Recently I came into contact with the word ‘Barbell Investment Strategy’. The concept is not new to me but it’s the first time I’m reading it in detail.
What is it?
It’s an investment strategy suggested by Nicholas Nassem Taleb based on the success of betting against the market during the financial crisis.The basic idea is that ‘black swan events’, or events that are extremely rare, happens more often in financial markets. In other words, what we think as not risky may be riskier than we think. This experience is faced by some investors. An agent promised 8% return for some investment labeled as ‘normal’ risk, investor invested but did not get 8%. Sometimes, investor even loses money, it seems the reward doesn’t match the risk. And so a barbell investment strategy is proposed: avoid the moderate risk assets since its not working. Instead, invest in both low risk and high risk. The typical strategy is ~90% in low risk, 10% in high risk.
The pros of barbell investing
The advantage of investing this way is that 90% of our money is guaranteed to be safe even if a negative black swan event happen and everyone else loses their money. If a positive black swan event happens, the 10% of portfolio in high risk can get a good return and we can get an early retirement.
The cons of barbell investing
It is possible that high risk really is high risk and all our high risk money will burn in failure. There are approximately one hundred billion high risk investment options out there (just kidding), how do we know which one is the mispriced one?For high risk to work, we must take as many shots as possible, we put our eggs into many baskets. Tracking becomes a chore and we probably need to find new ones constantly as the old ones suffer losses. In the event our bet is successful, the other person need to payout. It is possible they can’t make the full payment promised because in the first place they never thought it will fail. Look at Lehman brothers, even AIG need a bailout. What if we won but can’t get a single cent?

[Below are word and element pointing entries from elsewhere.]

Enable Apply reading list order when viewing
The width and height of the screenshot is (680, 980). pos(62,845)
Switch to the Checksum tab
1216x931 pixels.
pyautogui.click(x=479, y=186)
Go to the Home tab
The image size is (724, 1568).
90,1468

Why do we invest? What is the appeal?
The main appeal of the barbell investment strategy as I see it lies in the bad experience of conventional investments.When investors lose money, or see their money stagnate in stocks/properties/unit trusts, it is not hard to dismiss it off regardless of the investment period. We live in a period of instant gratification; if we can pop a pill to improve our headache, surely there’s a pill we can pop to improve our investments. Why not follow an economist’s system used to score during the last crisis?
I guess Nicholas Nassem Taleb’s central idea in his writings (The Black Swan, Antifragile, and Skin in the Game) is that we should not always take data-driven mathematics and theoretical-economic systems as a complete investment strategies. We should link the numbers to ground reality: Is there a market? Is there a demand? Is there a business model? Or just a lot of assumptions and theory?I’m afraid this particular investment strategy might disillusion and disappoint 90% of the people implementing it without complete understanding. There’s a saying: ‘Do not be fooled by randomness’ – meaning that normal risk without link to reality may not be normal. It also extends to investment strategies that might work for a particular scenario but may not survive another real life condition.